• _Questions_:
A – Render this sentence from the web crawler post in Spanish: "Real-world crawlers don’t hit theoretical limits."
B – According to the web crawler post, about how large is a typical web page in raw HTML?
C – Print the web crawler post word for word from "Recently, Anthropic’s 5" to "large language model.".

Recently, Anthropic’s 5 stage interview process was leaked. As is the case with many FAANG companies, the system design interview is just one of those stages. The role was for an Infra Software Engineer and in this case the interview was all about designer a web crawler. This blog post was inspired largely by inspired by Hello Interview’s system design walkthrough on the same problem. Worth watching for a different angle on the same architecture. In this post, we’ll walk through the architecture of a web crawler that can crawl 10 billion web pages, extract clean text, and do it in 5 days. That’s the scale you need to build a training dataset for a large language model.
The Goal
We need to fetch raw HTML from 10 billion pages across the public web, extract the text content, and store it for downstream training pipelines. The system needs to:
- Scale to 10B pages in 5 days — this isn’t a weekend project, it requires parallelism at every layer
- Be fault-tolerant — individual page fetches will fail; the system can’t lose track of work
- Respect politeness rules — sites publish
robots.txtand expect crawlers to honour crawl delays; ignoring this gets you blocked for sure - De-duplicate aggressively — the web has enormous amounts of duplicate content; crawling the same page twice is wasted compute
The output is a corpus of extracted text files in S3, ready for preprocessing and tokenisation.
Back-of-the-Envelope Math
Before designing anything, it’s worth checking whether the goal is physically achievable — and roughly how many machines it requires.
A typical web page is around 2 MB of raw HTML. Assume available network bandwidth of ~400 Gbps:
400 Gbps ÷ 8 bits/byte = 50 GB/s raw throughput
50 GB/s ÷ 2 MB/page = 25,000 pages/s theoretical maximum
Real-world crawlers don’t hit theoretical limits. DNS resolution, TCP handshakes, server response times, and politeness delays eat into throughput. A realistic efficiency factor is around 30–40%, giving us roughly 10,000 effective pages/second.

• _Records_:
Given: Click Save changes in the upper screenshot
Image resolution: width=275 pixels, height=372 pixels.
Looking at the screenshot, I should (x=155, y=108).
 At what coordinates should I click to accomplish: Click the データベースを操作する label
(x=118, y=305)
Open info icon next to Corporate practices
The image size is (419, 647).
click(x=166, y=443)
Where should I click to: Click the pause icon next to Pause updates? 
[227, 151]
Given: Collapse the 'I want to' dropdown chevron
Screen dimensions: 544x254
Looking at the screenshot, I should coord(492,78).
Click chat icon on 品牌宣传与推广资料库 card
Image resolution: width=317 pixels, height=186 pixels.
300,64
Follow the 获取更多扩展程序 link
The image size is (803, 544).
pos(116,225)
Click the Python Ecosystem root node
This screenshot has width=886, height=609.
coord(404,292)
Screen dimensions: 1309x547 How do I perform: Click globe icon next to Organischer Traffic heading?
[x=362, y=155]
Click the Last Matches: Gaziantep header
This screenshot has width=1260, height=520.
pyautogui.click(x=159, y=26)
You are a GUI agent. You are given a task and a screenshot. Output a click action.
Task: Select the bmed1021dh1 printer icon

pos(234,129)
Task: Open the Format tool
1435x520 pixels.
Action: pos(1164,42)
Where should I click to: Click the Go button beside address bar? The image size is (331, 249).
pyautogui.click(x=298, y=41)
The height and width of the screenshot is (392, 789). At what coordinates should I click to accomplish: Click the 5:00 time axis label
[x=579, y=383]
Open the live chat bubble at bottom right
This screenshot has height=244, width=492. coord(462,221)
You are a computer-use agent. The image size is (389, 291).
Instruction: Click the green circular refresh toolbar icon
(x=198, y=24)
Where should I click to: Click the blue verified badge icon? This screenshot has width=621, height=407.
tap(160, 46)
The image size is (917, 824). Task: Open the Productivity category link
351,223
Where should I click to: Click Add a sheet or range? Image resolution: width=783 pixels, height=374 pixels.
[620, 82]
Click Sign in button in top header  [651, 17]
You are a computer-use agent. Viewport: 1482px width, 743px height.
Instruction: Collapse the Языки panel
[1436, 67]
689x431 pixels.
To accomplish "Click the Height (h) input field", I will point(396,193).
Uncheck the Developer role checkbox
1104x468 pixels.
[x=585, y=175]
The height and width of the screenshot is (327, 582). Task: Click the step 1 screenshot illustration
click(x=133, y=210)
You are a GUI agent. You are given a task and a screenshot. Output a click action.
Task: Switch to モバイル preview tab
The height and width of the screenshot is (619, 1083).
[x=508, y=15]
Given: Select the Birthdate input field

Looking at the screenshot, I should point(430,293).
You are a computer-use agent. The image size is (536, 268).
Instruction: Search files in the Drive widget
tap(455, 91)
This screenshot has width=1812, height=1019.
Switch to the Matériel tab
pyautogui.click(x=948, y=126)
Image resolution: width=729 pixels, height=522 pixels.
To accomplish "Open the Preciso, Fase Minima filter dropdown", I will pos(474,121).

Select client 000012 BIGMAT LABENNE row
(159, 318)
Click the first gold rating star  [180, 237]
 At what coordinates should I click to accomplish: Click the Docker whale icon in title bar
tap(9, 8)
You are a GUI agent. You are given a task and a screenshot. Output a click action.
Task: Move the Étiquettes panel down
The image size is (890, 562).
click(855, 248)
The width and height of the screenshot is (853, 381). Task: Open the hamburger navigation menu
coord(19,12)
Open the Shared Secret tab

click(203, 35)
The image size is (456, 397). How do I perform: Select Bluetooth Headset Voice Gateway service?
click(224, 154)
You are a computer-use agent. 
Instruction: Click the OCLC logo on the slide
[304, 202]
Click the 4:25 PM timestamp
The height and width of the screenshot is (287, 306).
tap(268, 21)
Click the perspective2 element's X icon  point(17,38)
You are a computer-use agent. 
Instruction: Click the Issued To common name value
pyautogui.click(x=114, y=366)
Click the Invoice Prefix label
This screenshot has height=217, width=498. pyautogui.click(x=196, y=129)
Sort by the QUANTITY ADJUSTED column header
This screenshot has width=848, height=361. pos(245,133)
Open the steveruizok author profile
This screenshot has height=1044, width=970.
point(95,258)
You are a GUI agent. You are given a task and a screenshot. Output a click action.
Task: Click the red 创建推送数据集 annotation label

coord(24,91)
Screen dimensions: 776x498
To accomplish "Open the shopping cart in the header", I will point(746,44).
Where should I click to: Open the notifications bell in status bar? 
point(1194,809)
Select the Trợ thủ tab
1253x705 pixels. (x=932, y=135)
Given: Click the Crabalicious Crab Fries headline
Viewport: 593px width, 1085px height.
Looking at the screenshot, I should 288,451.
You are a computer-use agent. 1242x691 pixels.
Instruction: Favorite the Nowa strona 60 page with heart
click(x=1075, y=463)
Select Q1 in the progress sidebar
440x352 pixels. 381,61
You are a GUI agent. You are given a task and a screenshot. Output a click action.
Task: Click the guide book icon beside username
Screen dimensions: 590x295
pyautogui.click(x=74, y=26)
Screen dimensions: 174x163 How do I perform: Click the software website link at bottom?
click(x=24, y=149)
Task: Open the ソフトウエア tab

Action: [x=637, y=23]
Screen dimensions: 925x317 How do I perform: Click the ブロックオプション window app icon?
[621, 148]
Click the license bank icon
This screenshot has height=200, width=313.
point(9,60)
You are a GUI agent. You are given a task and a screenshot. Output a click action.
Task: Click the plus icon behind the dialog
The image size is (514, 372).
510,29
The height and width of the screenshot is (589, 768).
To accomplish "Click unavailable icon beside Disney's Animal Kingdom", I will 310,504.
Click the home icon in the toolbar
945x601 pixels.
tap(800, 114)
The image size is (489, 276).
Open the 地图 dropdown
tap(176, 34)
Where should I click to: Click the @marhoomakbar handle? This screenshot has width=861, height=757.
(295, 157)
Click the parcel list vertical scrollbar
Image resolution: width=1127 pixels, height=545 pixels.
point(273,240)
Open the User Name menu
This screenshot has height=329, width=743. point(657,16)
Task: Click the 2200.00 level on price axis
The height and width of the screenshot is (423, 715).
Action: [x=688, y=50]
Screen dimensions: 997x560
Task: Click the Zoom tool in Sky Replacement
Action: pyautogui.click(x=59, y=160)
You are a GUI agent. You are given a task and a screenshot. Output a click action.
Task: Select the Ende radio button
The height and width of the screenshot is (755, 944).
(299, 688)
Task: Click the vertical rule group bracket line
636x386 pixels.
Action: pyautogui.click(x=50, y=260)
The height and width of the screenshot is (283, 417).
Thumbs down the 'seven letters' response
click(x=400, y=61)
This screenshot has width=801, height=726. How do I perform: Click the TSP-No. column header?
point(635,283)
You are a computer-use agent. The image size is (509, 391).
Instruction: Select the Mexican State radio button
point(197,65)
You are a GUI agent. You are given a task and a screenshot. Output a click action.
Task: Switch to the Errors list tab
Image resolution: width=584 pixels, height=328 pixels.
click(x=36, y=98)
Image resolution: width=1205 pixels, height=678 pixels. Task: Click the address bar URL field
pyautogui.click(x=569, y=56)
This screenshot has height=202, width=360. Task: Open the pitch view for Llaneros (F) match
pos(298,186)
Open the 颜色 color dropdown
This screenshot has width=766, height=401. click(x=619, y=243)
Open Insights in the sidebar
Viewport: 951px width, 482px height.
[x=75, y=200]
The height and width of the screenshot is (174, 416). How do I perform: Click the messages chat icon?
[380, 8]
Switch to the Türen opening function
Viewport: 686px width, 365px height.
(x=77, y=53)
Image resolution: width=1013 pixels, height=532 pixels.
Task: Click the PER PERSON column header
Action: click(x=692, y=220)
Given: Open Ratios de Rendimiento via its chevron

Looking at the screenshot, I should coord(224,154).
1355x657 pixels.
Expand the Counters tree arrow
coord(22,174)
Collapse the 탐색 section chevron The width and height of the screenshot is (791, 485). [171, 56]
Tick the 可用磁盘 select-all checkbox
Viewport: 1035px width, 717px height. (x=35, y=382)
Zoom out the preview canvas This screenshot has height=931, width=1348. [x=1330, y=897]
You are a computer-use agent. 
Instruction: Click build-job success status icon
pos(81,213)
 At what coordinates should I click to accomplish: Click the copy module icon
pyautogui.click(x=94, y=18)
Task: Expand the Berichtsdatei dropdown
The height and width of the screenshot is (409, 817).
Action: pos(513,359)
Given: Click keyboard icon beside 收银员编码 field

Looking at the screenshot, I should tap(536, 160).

• _Answers in order_:
A – Los rastreadores del mundo real no alcanzan los límites teóricos.

B – Around 2 MB.

C –
Recently, Anthropic’s 5 stage interview process was leaked. As is the case with many FAANG companies, the system design interview is just one of those stages. The role was for an Infra Software Engineer and in this case the interview was all about designer a web crawler. This blog post was inspired largely by inspired by Hello Interview’s system design walkthrough on the same problem. Worth watching for a different angle on the same architecture. In this post, we’ll walk through the architecture of a web crawler that can crawl 10 billion web pages, extract clean text, and do it in 5 days. That’s the scale you need to build a training dataset for a large language model.